Willkommen auf der Homepage der Allgemeinen Erziehungswissenschaft
Die Allgemeine Erziehungswissenschaft befasst sich mit grundlagentheoretischen Fragestellungen. Die komplexen Zusammenhänge von Bildung, Lernen, Sozialisation und Erziehung werden in ihren institutionellen und gesellschaftlichen Kontexten untersucht. Dabei thematisiert sie Grundbegriffe, Wissens-, Handlungs- und Erfahrungsformen in historischer und systematischer Hinsicht sowie Forschungsmethoden der Erziehungswissenschaft. Des Weiteren analysiert sie in kritischer Absicht pädagogische, bildungspolitische und lebensweltliche Diskurse und Praktiken. Außerdem erschließt sie Wissensbestände anderer Disziplinen (u.a. Soziologie, Philosophie) für die Erziehungswissenschaft und schafft damit vielfältige Anschlussmöglichkeiten nach innen (Teildisziplinen) und außen.
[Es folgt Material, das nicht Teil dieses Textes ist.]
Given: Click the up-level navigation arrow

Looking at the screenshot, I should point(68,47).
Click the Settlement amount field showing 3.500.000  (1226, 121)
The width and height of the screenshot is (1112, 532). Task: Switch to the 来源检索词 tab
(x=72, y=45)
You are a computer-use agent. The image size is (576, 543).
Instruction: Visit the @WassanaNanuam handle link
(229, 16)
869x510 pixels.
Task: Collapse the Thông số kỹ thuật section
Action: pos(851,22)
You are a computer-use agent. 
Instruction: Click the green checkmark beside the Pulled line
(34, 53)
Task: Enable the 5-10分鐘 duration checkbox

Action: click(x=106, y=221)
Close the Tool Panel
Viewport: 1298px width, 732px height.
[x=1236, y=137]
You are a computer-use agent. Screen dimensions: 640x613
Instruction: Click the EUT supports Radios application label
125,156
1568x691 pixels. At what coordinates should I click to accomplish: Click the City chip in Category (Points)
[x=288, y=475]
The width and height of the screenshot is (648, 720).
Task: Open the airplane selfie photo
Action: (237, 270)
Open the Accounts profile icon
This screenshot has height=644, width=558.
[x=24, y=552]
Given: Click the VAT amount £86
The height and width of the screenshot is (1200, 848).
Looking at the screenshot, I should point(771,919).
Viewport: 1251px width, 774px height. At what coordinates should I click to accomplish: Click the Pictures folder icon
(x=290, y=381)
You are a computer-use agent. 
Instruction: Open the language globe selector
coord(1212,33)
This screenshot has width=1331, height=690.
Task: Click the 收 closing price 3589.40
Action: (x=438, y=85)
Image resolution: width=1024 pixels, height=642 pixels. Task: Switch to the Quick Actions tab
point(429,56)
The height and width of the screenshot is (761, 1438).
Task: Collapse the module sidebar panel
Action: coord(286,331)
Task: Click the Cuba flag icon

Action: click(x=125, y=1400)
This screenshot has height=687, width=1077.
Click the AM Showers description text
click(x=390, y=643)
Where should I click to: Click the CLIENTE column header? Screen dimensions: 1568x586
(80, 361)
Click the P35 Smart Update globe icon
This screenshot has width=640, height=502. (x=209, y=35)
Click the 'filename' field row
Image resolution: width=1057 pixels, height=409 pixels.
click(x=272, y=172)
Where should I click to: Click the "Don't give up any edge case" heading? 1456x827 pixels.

Dabei setzen wir an der Pädagogischen Hochschule Freiburg eigene Akzente. Gegenwärtig untersuchen und reflektieren wir:
- Steuerungsformen und -instrumente im Bildungssystem und dessen fortschreitende Veränderungen wie etwa Ökonomisierung, Deregulierung, nicht-intendierte Folgen von Bildungsforschung und Bildungspolitik (z.B. Effekte von PISA, BOLOGNA und den Bildungsstandards)
- bildungsökonomische Zusammenhänge im Rahmen einer politischen Ökonomie der Bildung (z.B. das Verhältnis von Bildung, Ökonomie, Staat und politischen Regulationsformen, Privatisierung im Bildungsbereich)
- das Verhältnis von Demokratie und Erziehung, unterschiedliche Formen der In- und Exklusion (z.B. Elitediskurse, Bildungsungleichheit)
- symbolische Gewaltverhältnisse, Gouvernementalität, d.h. auf bestimmte Wissenspraktiken und Diskurse gestützte Regierungsformen, Machttechnologien und Subjektivierungsweisen (z.B. das ‚kompetente Subjekt’, der ‚lebenslange Lerner’)
- Fremdheit und Andersheit als Erfahrungen und Kategorien von Lernen und Bildung (z.B. im Generationenverhältnis, im Lernen im Alter sowie in Lehr-Lern-Beziehungen)
- die zeitliche Dimension von Lehr-Lerninteraktion (Operative Pädagogik)
- eine Phänomenologie des Lernens und Übens: leibliche, zeitliche und machtbezogene Erfahrungsweisen und Praktiken
- spezifisch pädagogische Wissensformen, ihre Veränderungen und Effekte (z.B. Schulbücher, Curricula, Vermittlungsformen, Professionswissen)
- die Bedeutung von Empirie in Theorie und Forschungspraxis mit dem Ziel, einen reflexiven Empiriebegriff zu entwickeln.